§ **PROBLEM SET**:
#1 Using the article on Stormy Daniels below, mark each statement yes or no and support the answer by quoting the words of the article that decide it. (a) Daniels' appearance on "60 Minutes" was the show's highest-rated episode in a decade. (b) Daniels became an adult film performer only after her alleged encounter with Trump. (c) Daniels says she had sex with Trump because she felt beholden to a man in power.
#2 According to the article on Stormy Daniels, how many women have accused Trump of sexual misconduct or claimed to have had affairs with him?
#3 Extend the article on Stormy Daniels, picking up after its final sentence.

-- start of TEXT EXCERPT --

Donald Trump so far has weathered accusations and hot mic admissions of sexual assault. But even as the president denies Stormy Daniels’ account of their alleged affair more than a decade ago, calling it “FAKE NEWS,” her claims have stayed in the media’s eye for weeks now. Her appearance Sunday on “60 Minutes” was the highest-rated episode of the CBS News magazine show in a decade. Among the 19 women who have accused Trump of sexual misconduct or claimed to have had affairs with him, why has Daniels’ story broken through? And what makes this political sex scandal different from others before it?
Women who have had consensual sex with married male politicians usually play a limited set of assigned roles: In our national consciousness, they could be sex kittens (Ashley Dupré), gooey-eyed love birds (Rielle Hunter) or social climbers (Sydney Leathers).
Stormy Daniels is something new. Never before was such a woman an independent businessperson who, before her scandal, had already made a name for herself and cultivated fans of her work. (Before her alleged tête-à-tête with Trump in 2006, Daniels was already an award-winning adult film performer.) Nor has any such woman ever told her story so unapologetically. Daniels readily admits to having sex with Trump—even to asking him to pull down his pants so she could spank him with a magazine bearing his face on its cover. Nor does Daniels make excuses. She did not have sex with Trump because she felt beholden to a man in power; she did it because, in her recent admission on “60 Minutes,” “I had it coming for making a bad decision for going to his room alone.” (You don’t have to be a porn star to find that assertion believable and relatable.)

-- end of TEXT EXCERPT --
-- start of INFORMATION SUPPLIED --

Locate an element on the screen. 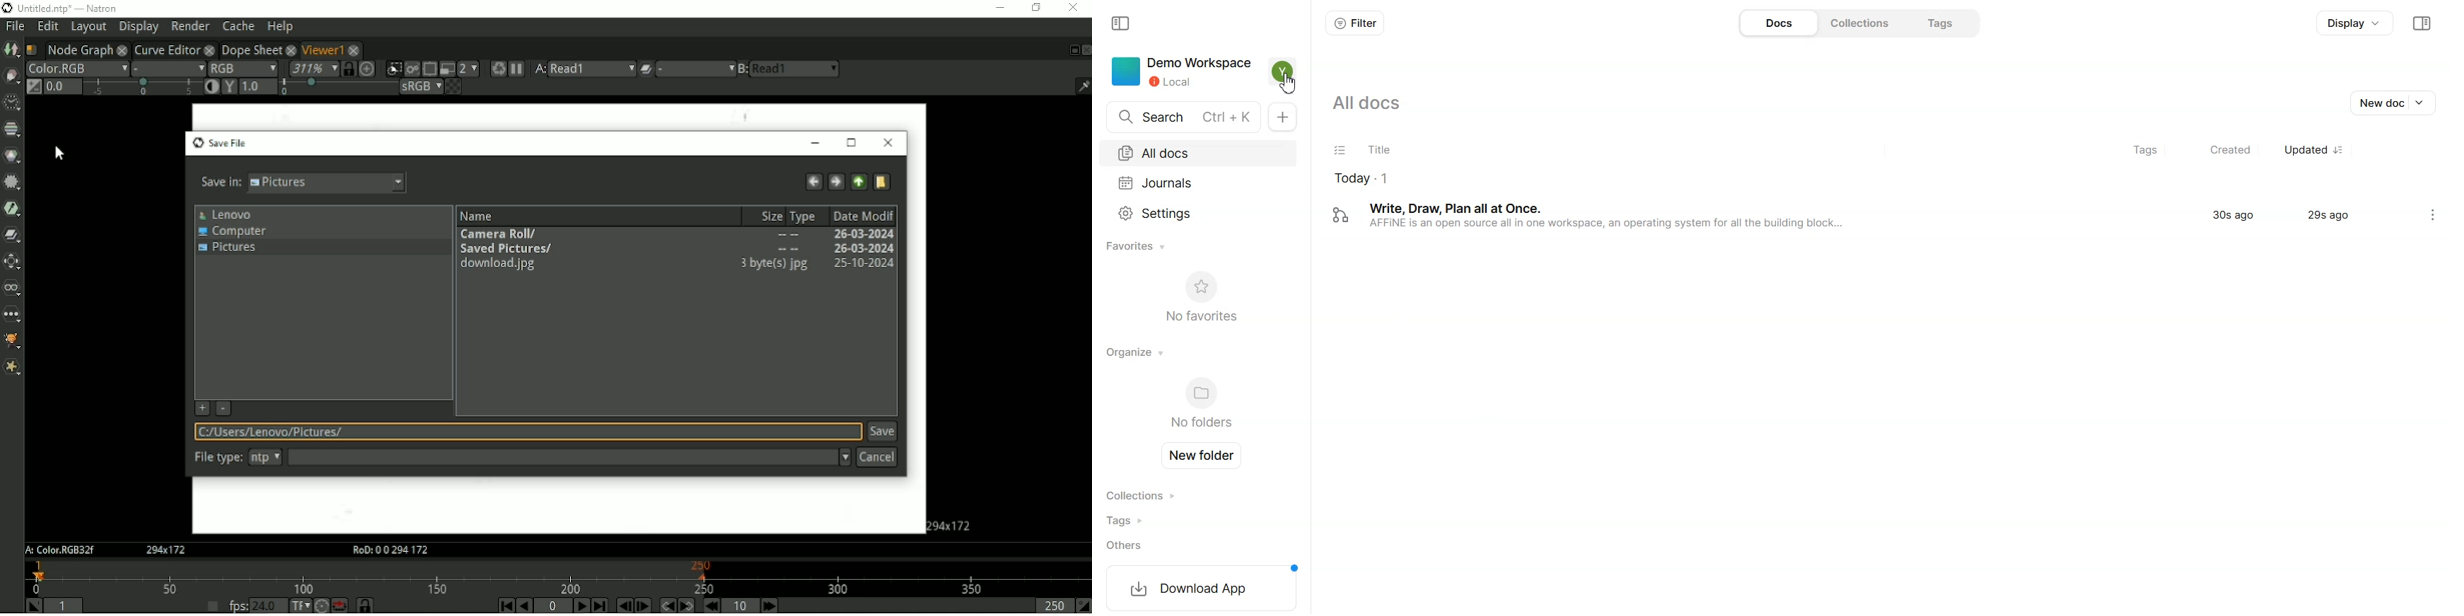  Collections is located at coordinates (1861, 23).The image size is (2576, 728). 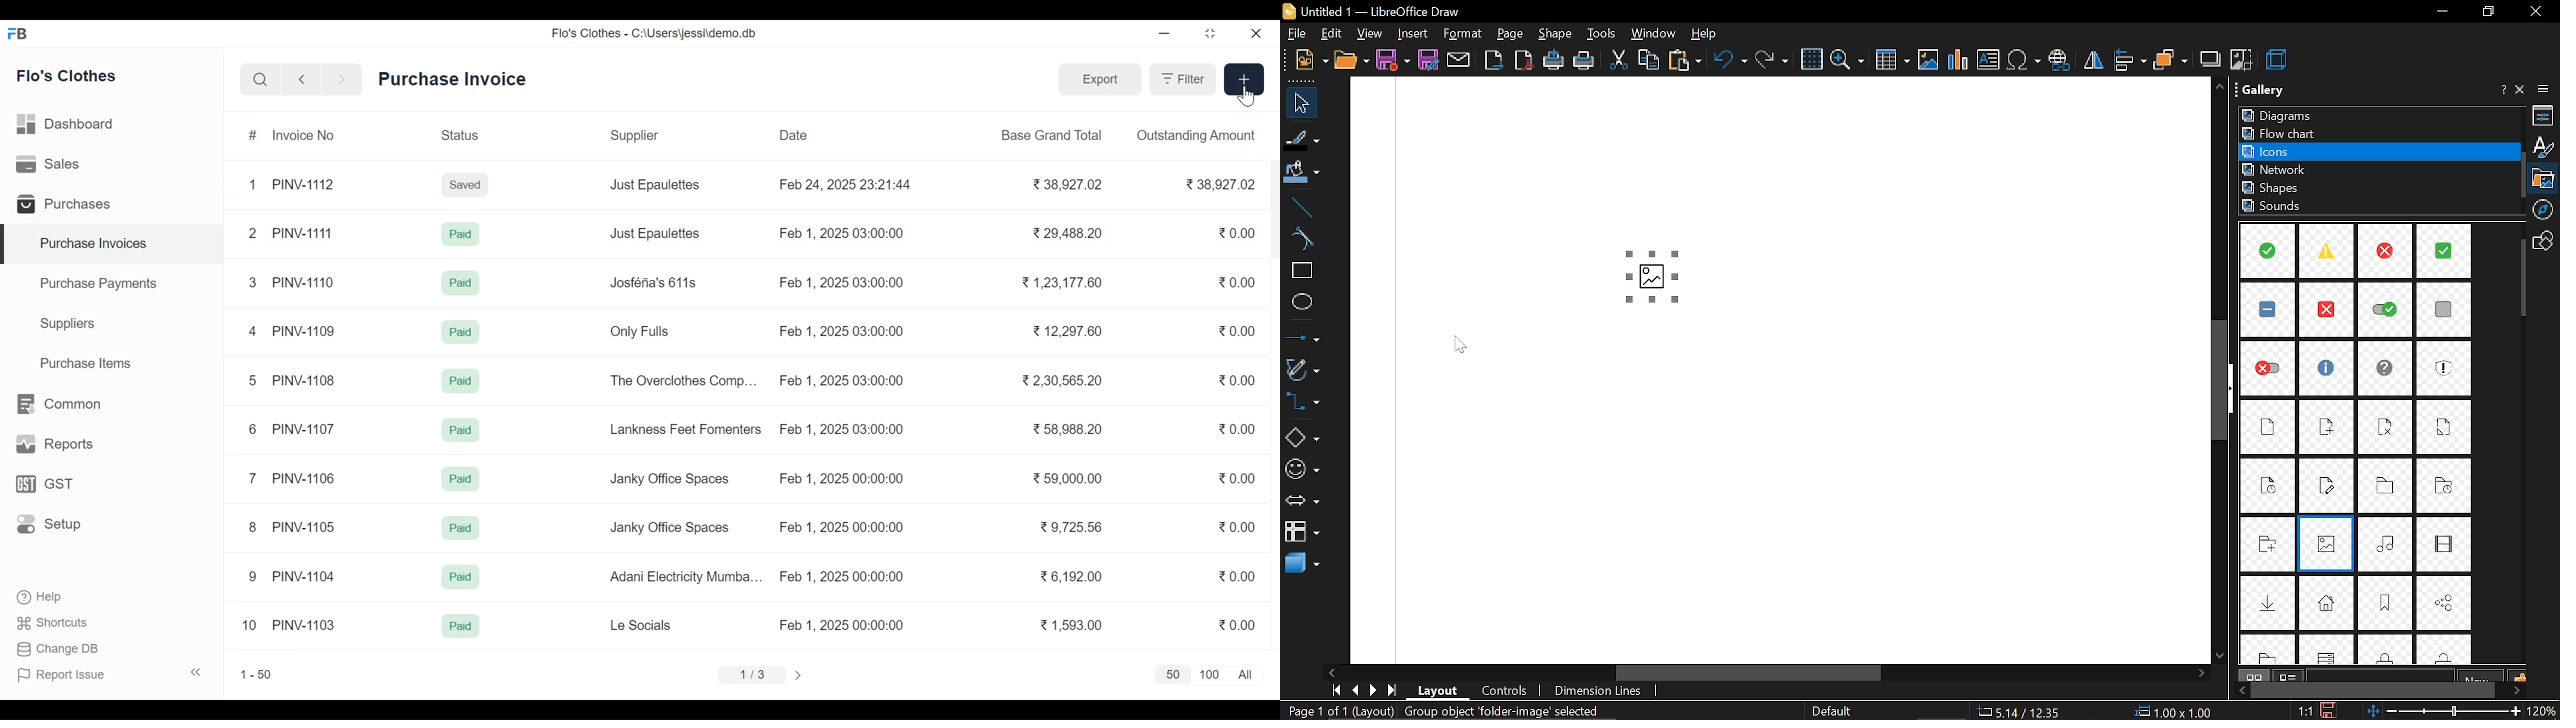 I want to click on 0.00, so click(x=1237, y=329).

-- end of INFORMATION SUPPLIED --

§ **IN RESPONSE**:
#1
(a) Yes: "Her appearance Sunday on “60 Minutes” was the highest-rated episode of the CBS News magazine show in a decade."
(b) No: "Before her alleged tête-à-tête with Trump in 2006, Daniels was already an award-winning adult film performer."
(c) No: "She did not have sex with Trump because she felt beholden to a man in power"

#2 19 women.

#3
In fact, what makes Daniels so different is a lot like what makes Trump different—she doesn’t seem ashamed. After all, she’s a sex professional, and has no qualms talking about the bedroom; there’s no fig leaf of decency to protect. It’s no surprise, then, that she would monetize the experience once this revelation had entered the public sphere. Daniels might not bring down Trump in the way that other women in political sex scandals have, but she is rewriting the standard sex scandal script—and happily profiting along the way. She’s owning it.
Other women caught up in political sex scandals have knowingly consented to affairs with married politicians and admitted to those exploits. But Daniels makes no effort to protect her onetime sex partner. In fact, she is bullish in her public display of antagonism, seemingly because Trump’s associates allegedly threatened her and her family to stay quiet about the affair. And she doesn’t sugarcoat her description of the 2006 interaction. In her “60 Minutes” interview, Daniels unflinchingly answered Anderson Cooper’s questions, coming across as clear-eyed and matter-of-fact. Was she attracted to Trump? No. Not at all? No. Did she want to have sex with him? Nope.
It’s clear Daniels is no Ashley Dupré, an aspiring pop singer unaccustomed to an eviscerating media spotlight who in 2008 became better known for her after-hours dalliances with then-New York Governor Eliot Spitzer. When Spitzer resigned over his “private failings,” Dupré was an unknown in the music industry (though she did have a MySpace account offering a taste of her songs). Once the scandal broke, Dupré’s inexperience with notoriety overwhelmed her. The only interview she granted in the immediate fallout was to the New York Times. “I just don’t want to be thought of as a monster,” she said. In contrast, Daniels not only decided to face head-on the notoriety that scandal laid at her feet, launching a “Make America Horny Again Tour” at strip clubs across the country; she has also made clear that while people are going to label her as they see fit, she will tell her story as she sees fit. Daniels has proven smart, cool-headed and even funny in her clap-backs against Twitter trolls. When one man used Twitter to describe Daniels as a “scank,” for instance, she corrected his spelling.
Nor is Daniels much like Rielle Hunter, a campaign videographer for then-presidential candidate John Edwards who had a baby with him in 2008. Hunter once described being “madly in love” with the then-married Edwards before admitting that she “behaved badly” by having the affair. Daniels says she held no romantic feelings for Trump during their brief intimacy, and she now confidently taunts him, 12 years later. “He knows I’m telling the truth,” she told Cooper on “60 Minutes.” There’s no “mea culpa” in Daniels’ telling of events—not even a courtesy apology to Melania Trump, who was four months postpartum with her and Trump’s infant son when he had the affair with Daniels. It’s Trump who should apologize, Daniels insinuates—not she.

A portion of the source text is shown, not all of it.